### EXCERPT TO READ
++++++++
1Universitäres Herz- und Gefäßzentrum Hamburg Klinik für Kardiologie Hamburg, Deutschland
Background
Hypertension is a significant global health burden and is the major risk factor for cardiovascular disease (CVD). Current evidence points to the importance of inflammation and immunity in the pathophysiology of hypertension and CVD. In particular, the NLRP3 inflammasome and its key cytokines IL-1β and IL-18 have been highlighted. The activation of the NLRP3 inflammasome in immune cells is a two-step process. The priming step is induced by molecules (e.g. LPS) through TLR4/CD14 receptors, leading to the activation of the NFκB pathway. Recent evidence has shown that the recycling route and level of CD14 are controlled by sorting nexin (SNX) 1, 2 and 6, and SNXs can also affect the levels of TLR4. The activation step is a subsequent process that results in the maturation and release of pro-inflammatory cytokines, IL-1β and IL-18, and induction of pyroptosis. Previously, our group has identified Cysteine-rich protein 1 (CRIP1 ) in strong association with blood pressure (BP) and BP changes in a large-scale population-based transcriptomic analysis using human monocytes. In addition, Crip1 expression was shown to be significantly affected in circulating monocytes in an angiotensin II-induced mouse model of hypertension, suggesting a link between CRIP1 and the pathophysiology of hypertension via the immune system.
++++++++
### YOUR GOAL
Translate this sentence from the hypertension background into Spanish: "The activation of the NLRP3 inflammasome in immune cells is a two-step process." The material after this text comes from a separate source.

### MATERIAL PROVIDED
++++++++
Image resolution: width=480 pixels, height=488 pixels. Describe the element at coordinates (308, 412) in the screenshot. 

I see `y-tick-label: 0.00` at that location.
++++++++
### OUTPUT BELOW
La activación del inflamasoma NLRP3 en las células inmunitarias es un proceso de dos pasos.